- [Exercise aim]: Filter the records below for the word "column". Copy each line that holds it.

- [Data in this exercise]:
--- START ---

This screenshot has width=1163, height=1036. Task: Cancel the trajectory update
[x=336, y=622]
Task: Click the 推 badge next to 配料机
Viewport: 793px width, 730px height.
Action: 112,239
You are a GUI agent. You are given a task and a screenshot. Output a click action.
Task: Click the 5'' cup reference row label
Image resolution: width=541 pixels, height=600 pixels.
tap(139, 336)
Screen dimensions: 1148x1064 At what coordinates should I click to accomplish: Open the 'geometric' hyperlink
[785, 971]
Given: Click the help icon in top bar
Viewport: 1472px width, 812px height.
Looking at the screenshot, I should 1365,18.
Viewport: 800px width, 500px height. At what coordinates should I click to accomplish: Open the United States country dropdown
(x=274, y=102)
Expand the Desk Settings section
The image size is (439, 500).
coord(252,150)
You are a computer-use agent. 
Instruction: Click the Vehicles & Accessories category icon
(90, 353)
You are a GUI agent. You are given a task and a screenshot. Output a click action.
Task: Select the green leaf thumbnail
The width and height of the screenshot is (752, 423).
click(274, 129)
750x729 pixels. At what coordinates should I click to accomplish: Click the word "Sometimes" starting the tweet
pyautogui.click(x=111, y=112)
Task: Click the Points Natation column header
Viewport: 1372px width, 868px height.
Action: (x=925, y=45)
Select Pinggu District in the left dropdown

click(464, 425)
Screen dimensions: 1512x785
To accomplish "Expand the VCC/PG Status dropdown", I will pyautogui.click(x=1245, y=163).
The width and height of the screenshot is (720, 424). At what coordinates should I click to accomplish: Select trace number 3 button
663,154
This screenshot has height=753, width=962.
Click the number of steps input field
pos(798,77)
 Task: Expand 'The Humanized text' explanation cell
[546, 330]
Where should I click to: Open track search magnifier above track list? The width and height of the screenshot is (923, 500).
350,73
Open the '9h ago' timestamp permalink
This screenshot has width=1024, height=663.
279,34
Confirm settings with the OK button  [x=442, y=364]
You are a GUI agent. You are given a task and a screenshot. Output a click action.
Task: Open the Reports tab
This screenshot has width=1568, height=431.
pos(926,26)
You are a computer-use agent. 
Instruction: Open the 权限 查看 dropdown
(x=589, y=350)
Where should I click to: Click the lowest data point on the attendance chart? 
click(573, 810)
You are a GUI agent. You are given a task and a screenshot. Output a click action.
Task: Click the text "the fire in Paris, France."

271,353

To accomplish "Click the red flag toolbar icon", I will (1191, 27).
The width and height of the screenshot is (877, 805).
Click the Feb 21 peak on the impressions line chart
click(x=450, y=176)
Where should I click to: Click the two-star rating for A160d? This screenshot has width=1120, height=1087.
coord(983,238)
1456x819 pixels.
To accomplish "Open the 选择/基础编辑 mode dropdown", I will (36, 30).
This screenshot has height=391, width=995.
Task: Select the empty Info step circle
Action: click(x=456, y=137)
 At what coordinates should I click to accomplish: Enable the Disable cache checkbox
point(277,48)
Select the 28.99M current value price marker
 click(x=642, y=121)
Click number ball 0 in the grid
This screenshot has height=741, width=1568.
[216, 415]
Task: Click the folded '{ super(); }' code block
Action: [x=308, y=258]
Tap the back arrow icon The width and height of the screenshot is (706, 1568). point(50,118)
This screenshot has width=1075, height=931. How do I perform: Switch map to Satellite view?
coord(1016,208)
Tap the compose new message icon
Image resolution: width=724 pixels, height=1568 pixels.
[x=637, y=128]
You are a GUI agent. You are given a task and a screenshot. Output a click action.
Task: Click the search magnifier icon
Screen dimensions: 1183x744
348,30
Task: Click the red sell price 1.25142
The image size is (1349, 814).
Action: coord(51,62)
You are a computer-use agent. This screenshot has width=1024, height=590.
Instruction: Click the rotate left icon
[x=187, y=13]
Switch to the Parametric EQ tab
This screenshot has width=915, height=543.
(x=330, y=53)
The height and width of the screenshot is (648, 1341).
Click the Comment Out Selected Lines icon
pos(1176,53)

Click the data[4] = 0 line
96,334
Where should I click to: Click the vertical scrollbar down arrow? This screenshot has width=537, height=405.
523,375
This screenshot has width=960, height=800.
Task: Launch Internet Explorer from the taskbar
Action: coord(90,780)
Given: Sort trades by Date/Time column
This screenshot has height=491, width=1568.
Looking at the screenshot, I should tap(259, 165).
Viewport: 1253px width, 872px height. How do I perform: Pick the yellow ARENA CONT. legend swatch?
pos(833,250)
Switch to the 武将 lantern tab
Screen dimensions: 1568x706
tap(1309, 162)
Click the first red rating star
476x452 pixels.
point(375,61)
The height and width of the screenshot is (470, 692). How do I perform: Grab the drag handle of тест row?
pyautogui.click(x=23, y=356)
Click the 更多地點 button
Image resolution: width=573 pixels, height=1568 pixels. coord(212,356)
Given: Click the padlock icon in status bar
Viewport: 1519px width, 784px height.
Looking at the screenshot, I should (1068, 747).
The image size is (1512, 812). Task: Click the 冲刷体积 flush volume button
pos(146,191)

--- END ---

- [Answer box]:
Task: Click the Points Natation column header
Given: Sort trades by Date/Time column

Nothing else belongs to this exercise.